Civil liberties groups such as Big Brother Watch have encouraged the public to write to the Bank outlining their privacy concerns, while the response from the industry has also been mixed.
Banking lobbyists have raised the alarm over plans to allow Britons to hold large amounts of digital pounds, in a move that the Bank has acknowledged raises the risk of faster bank runs as it would be easier for customers to move their money elsewhere.
Andrew Bailey and Jeremy Hunt have thrown their weight behind the project, with the Bank Governor and Chancellor both suggesting it is likely a digital currency will be needed by the end of the decade as cash use wanes.
The Prime Minister, who has stated his ambition to make the UK a global hub for crypto asset technology, was earlier this year forced to drop plans to make a non-fungible token (NFT) for sale through the Royal Mint, less than 12 months after the project was first announced. UK Finance, which represents more than 300 financial services businesses across the country, warned in a submission that Britcoin was “likely to trigger concerns about privacy and state interference” if widely adopted, including for salary payments.

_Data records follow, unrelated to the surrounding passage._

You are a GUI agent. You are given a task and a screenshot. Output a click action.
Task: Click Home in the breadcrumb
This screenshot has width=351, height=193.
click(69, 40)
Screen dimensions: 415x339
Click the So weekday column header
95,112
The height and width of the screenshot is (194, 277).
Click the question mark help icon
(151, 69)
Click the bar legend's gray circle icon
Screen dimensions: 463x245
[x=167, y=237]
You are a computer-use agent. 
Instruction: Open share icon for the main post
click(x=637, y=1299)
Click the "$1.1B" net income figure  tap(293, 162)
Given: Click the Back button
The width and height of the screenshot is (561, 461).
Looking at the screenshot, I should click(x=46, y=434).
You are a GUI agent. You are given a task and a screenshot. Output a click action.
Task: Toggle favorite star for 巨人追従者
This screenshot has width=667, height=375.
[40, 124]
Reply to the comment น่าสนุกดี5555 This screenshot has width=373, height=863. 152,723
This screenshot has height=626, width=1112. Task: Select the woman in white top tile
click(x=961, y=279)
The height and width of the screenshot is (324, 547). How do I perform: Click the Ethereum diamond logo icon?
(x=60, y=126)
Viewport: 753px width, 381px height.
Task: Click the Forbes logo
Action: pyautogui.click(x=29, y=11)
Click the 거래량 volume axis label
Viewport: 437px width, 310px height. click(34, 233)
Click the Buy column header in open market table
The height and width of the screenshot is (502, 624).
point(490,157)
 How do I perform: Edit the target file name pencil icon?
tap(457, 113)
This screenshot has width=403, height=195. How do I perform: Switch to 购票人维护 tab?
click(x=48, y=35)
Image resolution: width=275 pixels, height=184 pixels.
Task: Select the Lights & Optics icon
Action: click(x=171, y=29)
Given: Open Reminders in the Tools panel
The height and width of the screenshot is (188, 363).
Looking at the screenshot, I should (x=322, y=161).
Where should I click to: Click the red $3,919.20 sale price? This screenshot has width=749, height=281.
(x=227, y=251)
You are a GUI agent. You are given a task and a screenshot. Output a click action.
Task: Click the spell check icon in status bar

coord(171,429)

It described initial limits by the Bank of between £10,000 to £20,000 as excessive, adding the proposed figures would “introduce significantly more risks to financial stability than benefits”, particularly in times of crisis.
While digital currencies could pose a threat to the traditional funding sources of high street lenders, UK Finance argues that a lower limit of between £3,000 and £5,000 better reflects consumer spending habits, highlighting that the average person spent just £89 per month in cash in 2021 and £1,053 on debit cards.
A lower limit would comfortably cover average monthly expenditure while reducing financial stability risks, UK Finance said.
However, others believe that a digital pound should be as flexible and usable as cash. The Payments Services Regulator (PSR), which oversees all the main systems in the UK including those used for salaries payments, cheques, Mastercard and Visa, said Britcoin should act as an asset of last resort enabling people to shift money into digital pounds quickly in the event of a financial crisis.
Lord Bridges, chairman of the House of Lords Economic Affairs Committee, said that while the Bank and Treasury were “absolutely right” to look into the impact of introducing a digital pound, risks such as the threat to financial stability, privacy and hacking should all be properly scrutinised.
He also questioned how much the project would cost the taxpayer, regardless of whether any digital currency is introduced.
The Bank’s latest annual report shows millions of pounds have already been spent researching the economic benefits of a CBDC, although this was primarily funded by withholding interest paid on commercial bank money deposited with the Bank.
Privacy concerns were widely raised in responses, with any digital pound unlikely to offer total anonymity to its user in order to prevent fraud and crime.
UK Finance also questioned whether the public would be satisfied with Bank reassurances that it would not know the identity of users, even as it controls the total amount of currency in circulation.
This is a “key point to overcome doubts and fears in civil society about the central surveillance capabilities of the digital pound infrastructure,” the lobby group said.
The Bank has entered the second phase of the design process for Britcoin before officials make a decision on whether to proceed with the currency by the middle of this decade. Mr Hunt said in May that any launch of a digital pound will need to be approved by Parliament.
Mr Hunt has also insisted that “cash is here to stay”, with the Government legislating last week to protect its use as long as the demand for physical banknotes remains.
Central bank digital currencies (CBDC) have also drawn the ire of a former Bank governor. Lord King has branded them a “solution without a problem” that have “risks but no obvious benefits”. He cautioned against creating something the public didn’t need just because it had the “sexy name of a digital currency”. A Bank spokesman said it was considering responses and will respond in due course.